Credit Suisse First Boston analyst Patrick Hojlo said that Ohio, California, Arizona and Nevada are among the states where increased competition could cut so-called Medicare Part D contributions to the bottom line of the nation’s health insurers.

The average California premium will be about 28% below the national average, Hojlo says. With 10% of the nation’s seniors in California, a total of 3.5 million, economies of scale could justify lower premiums in the state. But he doubts that could justify pricing that is so much lower than the nation as a whole, he says.

“Any way you look at it, even after careful analysis of state-by-state prescription drug utilization patterns, it appears to us that certain regions at the low end of the reimbursement spectrum are unlikely to be as profitable as some health plans had hoped,” Hojlo says.

Health plans will not ignore states with intense competition, he adds.

“Furthermore, the competitiveness of these markets may well drive smaller, less experienced players out of the Part D business, resulting in less competition and higher margins in future years,” he says.

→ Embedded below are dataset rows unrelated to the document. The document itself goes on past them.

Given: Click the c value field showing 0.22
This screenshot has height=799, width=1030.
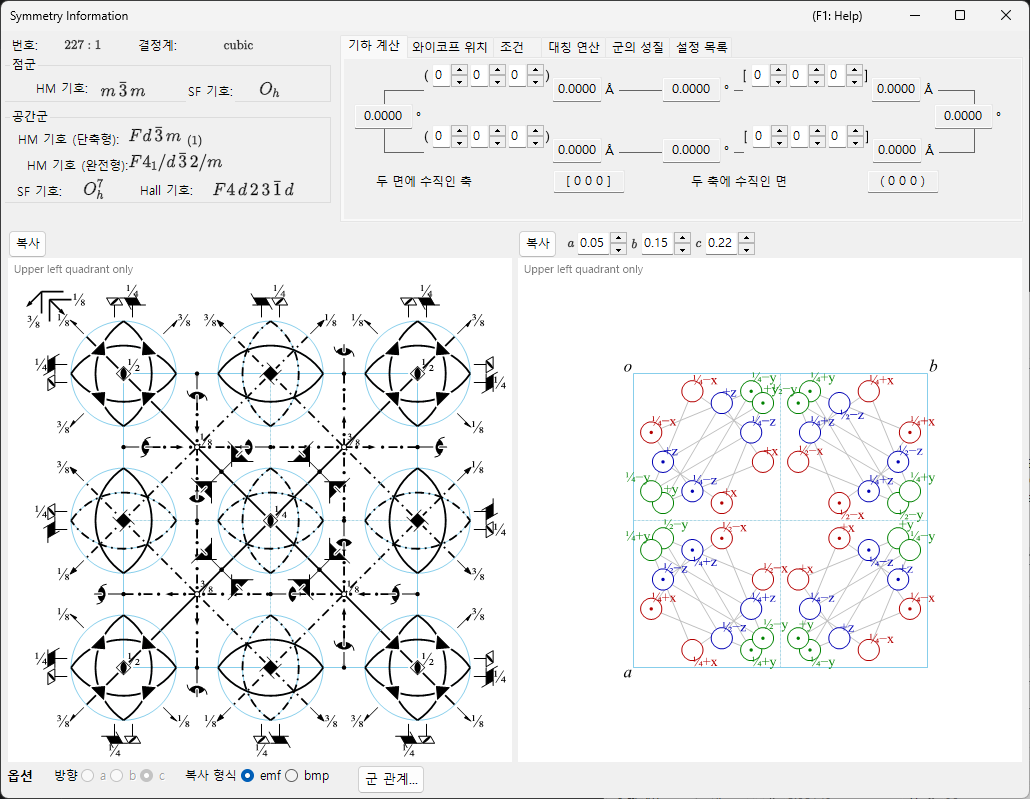Looking at the screenshot, I should pyautogui.click(x=721, y=243).
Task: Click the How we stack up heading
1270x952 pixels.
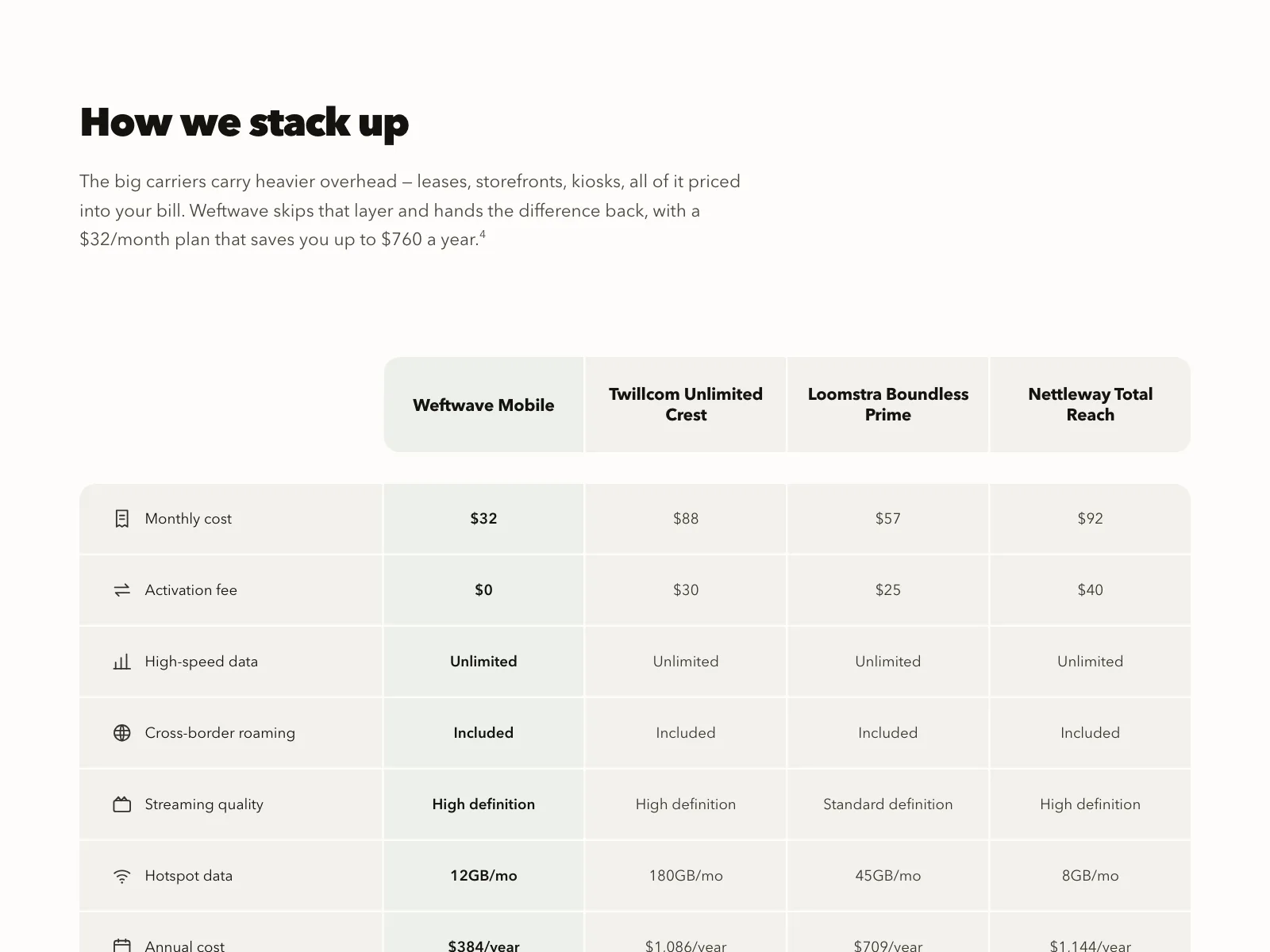Action: [x=244, y=123]
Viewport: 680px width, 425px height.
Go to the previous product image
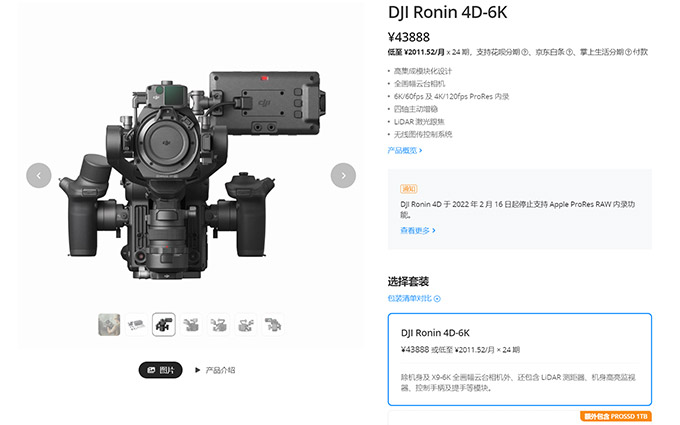coord(38,175)

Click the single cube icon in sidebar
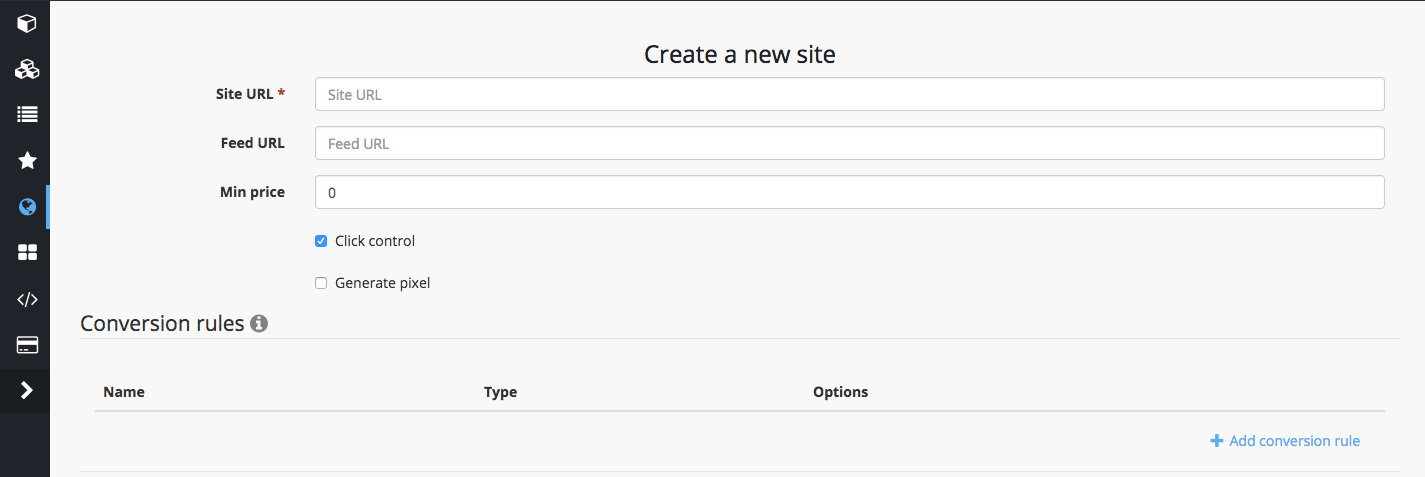(x=27, y=23)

But the large players such as Aetna and WellPoint will have the advantage, at least initially, of being able to pick and choose the most profitable states to reap Part D profits.

“We remain very positive on the Medicare market opportunity for all of our outperform-rated companies,” Hojlo says. “We simply think our analysis supports maintaining relatively conservative Medicare contribution assumptions, at least in the short term, than some have contended.”